STATED GOAL - Revise the material below by replacing "dialog tree" with "dialog hierarchy" and keeping every other word unchanged. Leave the pictures out of your answer.

INPUT -
◆ ◆ ◆ ◆

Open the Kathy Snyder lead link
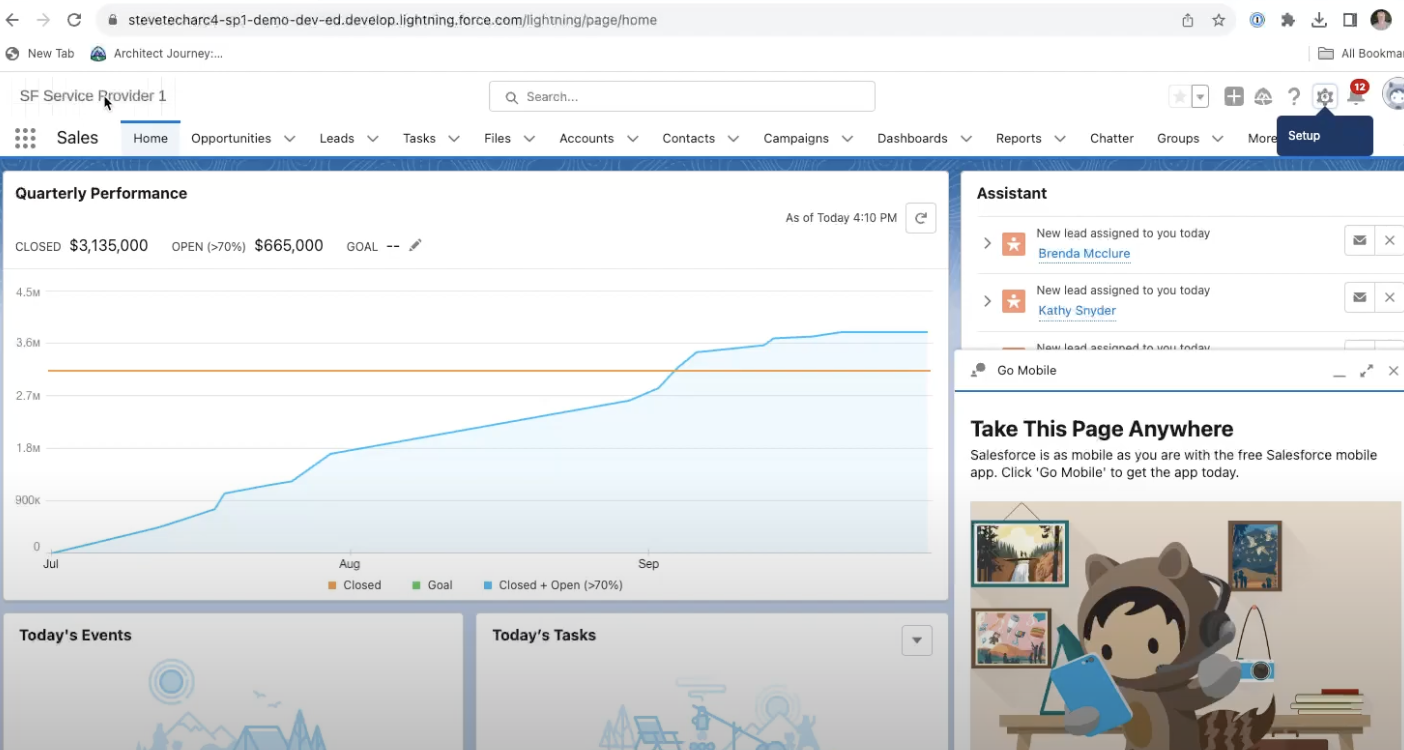The image size is (1404, 750). point(1076,311)
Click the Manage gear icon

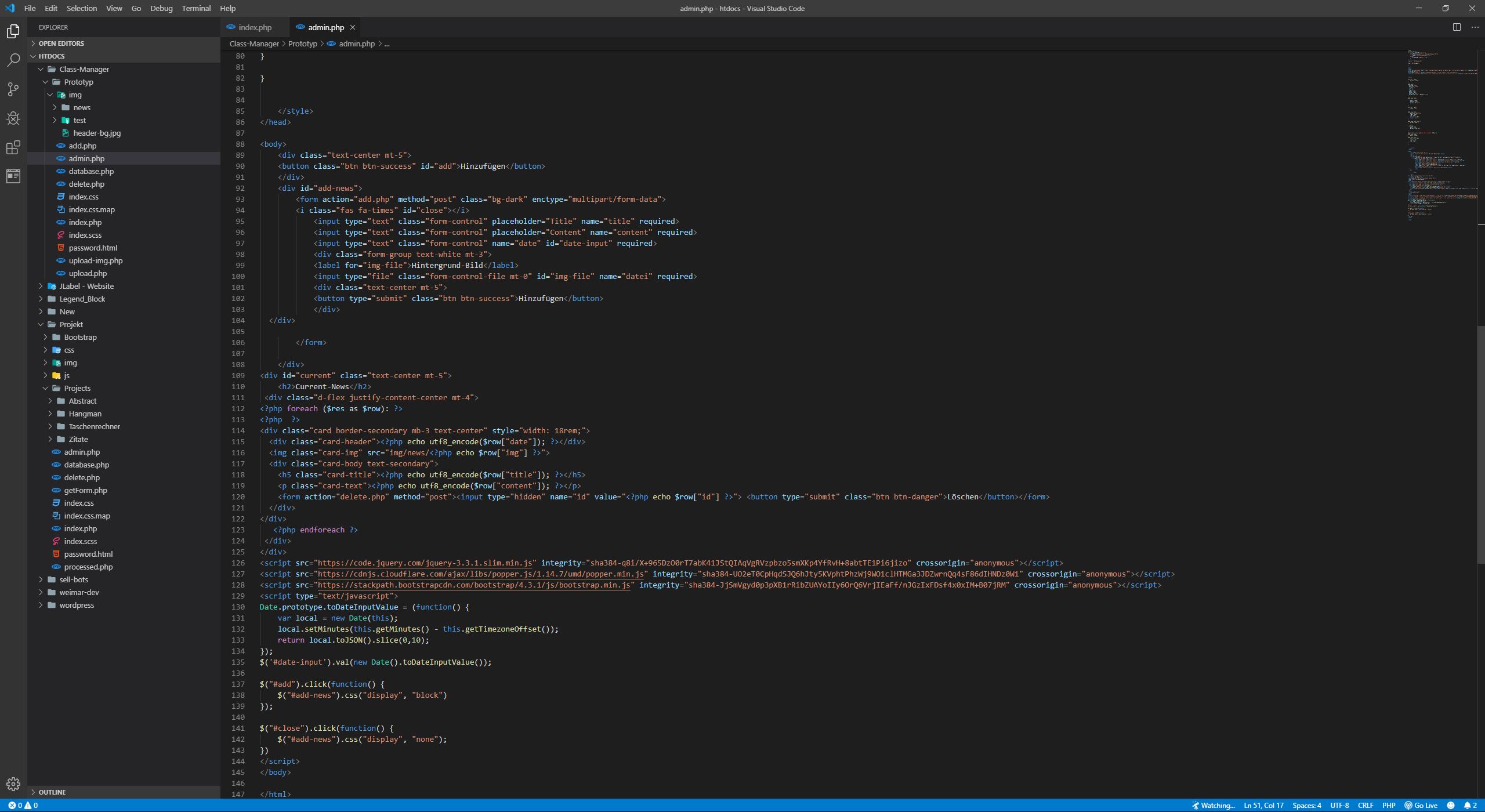(x=13, y=784)
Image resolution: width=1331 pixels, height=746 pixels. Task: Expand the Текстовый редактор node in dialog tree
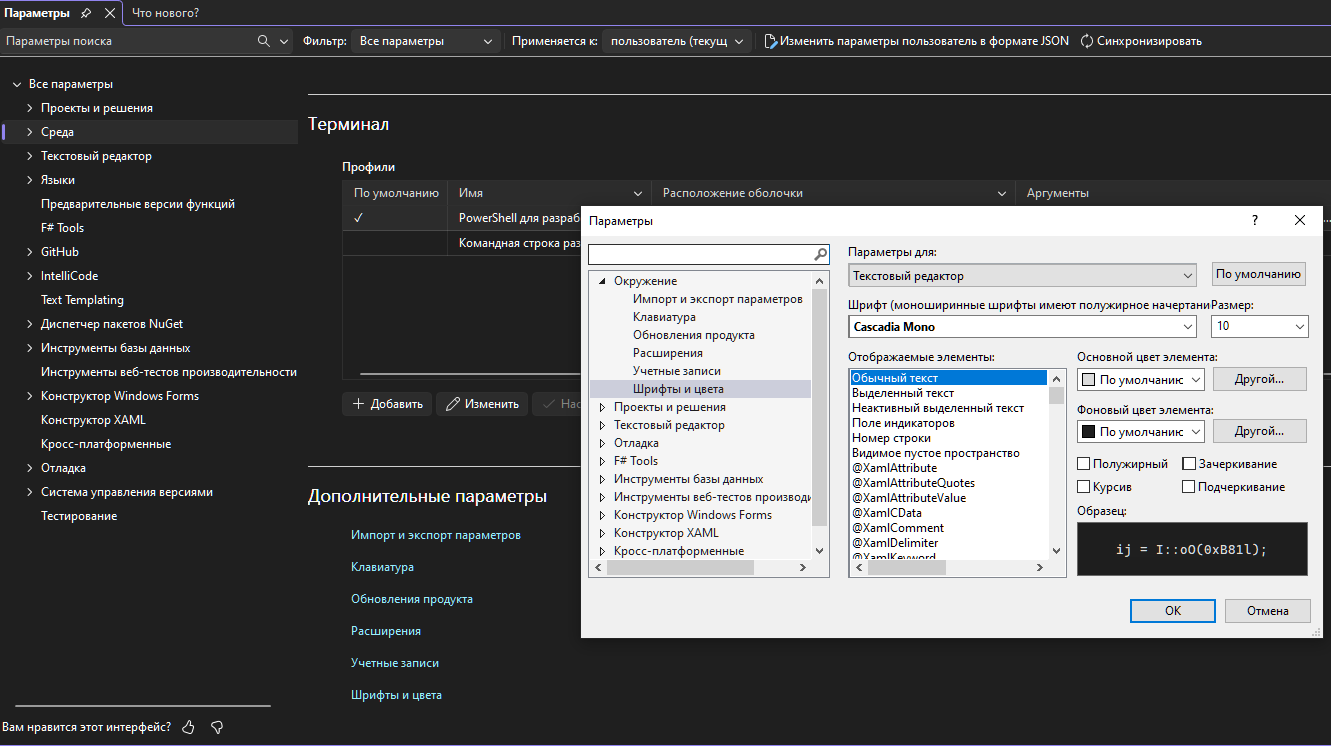coord(602,425)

◆ ◆ ◆ ◆

REPLY -
Open the Kathy Snyder lead link
The image size is (1404, 750). point(1076,311)
Click the Manage gear icon

(x=13, y=784)
Image resolution: width=1331 pixels, height=746 pixels. Task: Expand the Текстовый редактор node in dialog hierarchy
coord(602,425)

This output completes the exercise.